Israeli planes and tanks have struck areas across the Gaza Strip, residents say, as White House national security adviser Jake Sullivan met with Israeli Prime Minister Benjamin Netanyahu on Sunday amid US calls for a more focused military campaign.
Sullivan was expected to insist that Israel attack Hamas fighters in a targeted manner, rather than a full-scale attack on the southern Gaza city of Rafah, as the White House had said before the discussions.
Israel is pressing on the city, which it says is the last stronghold of Hamas forces. Hundreds of thousands of Palestinians fled the area, which was one of the few remaining places of refuge.
“There is no security in the entire Gaza Strip,” said Majid Omran, who told Reuters that his family had fled Rafah and had just returned to what remained of their home in the southern city of Khan Younis, from which they fled almost five months ago .
“We took our children, grandchildren and daughters, came and lived above the ruins of our house.
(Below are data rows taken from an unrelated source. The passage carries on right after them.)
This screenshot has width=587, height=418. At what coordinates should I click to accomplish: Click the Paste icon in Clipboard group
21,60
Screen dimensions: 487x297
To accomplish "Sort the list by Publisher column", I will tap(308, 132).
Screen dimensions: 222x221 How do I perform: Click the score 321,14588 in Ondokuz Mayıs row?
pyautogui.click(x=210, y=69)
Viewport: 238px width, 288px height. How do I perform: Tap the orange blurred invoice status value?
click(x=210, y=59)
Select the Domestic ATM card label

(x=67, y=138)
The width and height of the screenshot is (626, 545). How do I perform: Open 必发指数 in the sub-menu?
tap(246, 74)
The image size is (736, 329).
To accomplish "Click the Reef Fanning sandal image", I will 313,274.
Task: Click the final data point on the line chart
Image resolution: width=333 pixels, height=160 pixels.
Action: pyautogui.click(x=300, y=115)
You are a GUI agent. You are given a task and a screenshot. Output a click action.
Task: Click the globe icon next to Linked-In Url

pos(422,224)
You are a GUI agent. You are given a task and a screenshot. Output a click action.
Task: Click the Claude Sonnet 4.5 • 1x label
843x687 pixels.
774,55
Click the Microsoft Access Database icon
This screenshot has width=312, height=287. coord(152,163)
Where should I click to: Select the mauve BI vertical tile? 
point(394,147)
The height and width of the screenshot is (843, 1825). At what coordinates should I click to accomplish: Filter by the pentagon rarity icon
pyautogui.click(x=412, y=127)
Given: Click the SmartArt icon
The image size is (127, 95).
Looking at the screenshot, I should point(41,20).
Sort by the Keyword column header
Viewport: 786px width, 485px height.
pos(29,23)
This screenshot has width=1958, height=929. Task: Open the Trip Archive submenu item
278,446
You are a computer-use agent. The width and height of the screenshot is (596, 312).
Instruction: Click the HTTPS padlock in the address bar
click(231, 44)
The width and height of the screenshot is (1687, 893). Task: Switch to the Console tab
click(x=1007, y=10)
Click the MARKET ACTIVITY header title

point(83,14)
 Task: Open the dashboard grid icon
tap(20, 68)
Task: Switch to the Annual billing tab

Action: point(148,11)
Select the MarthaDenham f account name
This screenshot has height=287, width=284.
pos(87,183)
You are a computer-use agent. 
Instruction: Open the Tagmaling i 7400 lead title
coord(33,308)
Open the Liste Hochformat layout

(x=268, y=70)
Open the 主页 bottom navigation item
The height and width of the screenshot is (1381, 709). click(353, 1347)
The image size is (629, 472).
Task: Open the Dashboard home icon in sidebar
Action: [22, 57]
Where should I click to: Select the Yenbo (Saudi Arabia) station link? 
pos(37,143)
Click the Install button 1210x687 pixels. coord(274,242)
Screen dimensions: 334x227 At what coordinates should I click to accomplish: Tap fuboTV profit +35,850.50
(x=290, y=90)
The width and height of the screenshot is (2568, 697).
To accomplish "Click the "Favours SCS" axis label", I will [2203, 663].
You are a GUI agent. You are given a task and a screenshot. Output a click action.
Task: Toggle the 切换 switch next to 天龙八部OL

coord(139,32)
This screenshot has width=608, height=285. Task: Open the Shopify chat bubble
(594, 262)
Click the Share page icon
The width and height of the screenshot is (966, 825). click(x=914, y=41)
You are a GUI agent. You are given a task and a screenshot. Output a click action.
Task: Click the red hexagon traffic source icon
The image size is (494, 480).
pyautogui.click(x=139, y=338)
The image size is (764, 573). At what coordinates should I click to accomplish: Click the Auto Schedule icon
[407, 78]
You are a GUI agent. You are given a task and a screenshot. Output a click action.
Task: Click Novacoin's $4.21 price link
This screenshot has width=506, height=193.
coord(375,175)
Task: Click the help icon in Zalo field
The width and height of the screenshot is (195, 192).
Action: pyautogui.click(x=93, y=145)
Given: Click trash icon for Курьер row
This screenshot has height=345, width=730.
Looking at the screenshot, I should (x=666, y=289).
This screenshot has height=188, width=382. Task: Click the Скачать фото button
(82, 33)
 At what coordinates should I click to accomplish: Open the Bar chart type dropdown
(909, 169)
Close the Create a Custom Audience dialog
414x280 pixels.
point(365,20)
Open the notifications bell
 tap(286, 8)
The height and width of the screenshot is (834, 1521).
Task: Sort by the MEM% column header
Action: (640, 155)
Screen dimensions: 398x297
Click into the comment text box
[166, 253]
Because there is nowhere to hide,” Omran told Reuters inside a ruined estate as a woman cooked over a fire.
Israeli forces also pushed deeper into the narrow streets of Jabalia in northern Gaza overnight and Sunday, returning to an area they claimed to have cleared earlier in the conflict, residents said.
The Israeli military said its operations in Jabalia – the largest of Gaza’s eight historic refugee camps – were precise and aimed at preventing Hamas from re-establishing power there.
The Israeli military said it was “working to identify armed terrorist cells and… carrying out dozens of attacks to assist forces on the ground” in the Jabalia area.
TALKS, TUNNELS, THREATS
Ahead of Sunday’s talks, an Israeli official said Prime Minister Benjamin Netanyahu and his senior advisers would try to reach an agreement with Sullivan on the need to continue press pressure on Rafah’s behalf.
Previous U.S. concerns about the feasibility of Israel’s humanitarian response could be allayed by the evacuation of about half the city’s Palestinians within 12 days, said the official, who spoke to Reuters on condition of anonymity.
“We have shown that it is not only necessary, but feasible,” the official added.
The official said Israel would also raise concerns about dozens of tunnels it said its forces had discovered under Rafah and lead to neighboring Egypt, condemning the military action.
“These tunnels are used by Hamas to procure weapons and ammunition and could potentially be used to smuggle hostages or senior Hamas officials out of Gaza,” Israeli Deputy State Prosecutor Noam Gilad said at Friday’s hearing in The Hague, a infrequent detailing of allegations that Egypt’s state security service news outlets had previously rejected it as false.
Netanyahu said the operation in Rafah, where Israel says as many as a quarter of Hamas’s fighting forces are holed up, could be completed within weeks.
Washington is concerned about the hundreds of thousands of displaced Palestinians who have taken refuge there and has highlighted the need not only to evacuate them but also to provide suitable alternative accommodation.
At least 28 Palestinians were killed on Sunday, Gaza health officials and Hamas said, most of them during a strike on a house in Nuseirat in the central Gaza Strip.
The Gaza Civil Service said in a statement that rescue teams had recovered the bodies of 150 Palestinians killed by the army in recent days and that Israeli air and ground fire had destroyed 300 homes.
According to Israeli data, 1,200 people died in the October 7 Hamas attack on Israel that sparked the war. About 125 of the 253 people abducted in the raid are believed to remain in captivity in Gaza.
According to the enclave’s health ministry, at least 35,386 Palestinians have been killed in Israeli attacks since October 7. Aid agencies have warned of widespread famine and shortages of fuel and medical supplies.
The U.S. military said Friday that trucks had begun transporting aid to shore from a short-lived pier built by its forces, the first to reach the besieged enclave by sea in weeks.
The Committee of Popular Resistance (PRC), an armed group fighting alongside Hamas in Gaza, released a statement saying the pier was built to ease political pressure on Israel and that any Israeli or US troops on its territory would be considered a legitimate target .
On Saturday, Hamas also expressed concerns about the pier, warning against any foreign military forces in Gaza but making no direct threats.
In March, when President Joe Biden announced plans to build a pier in his country, he said, “No American boots will step on the ground.”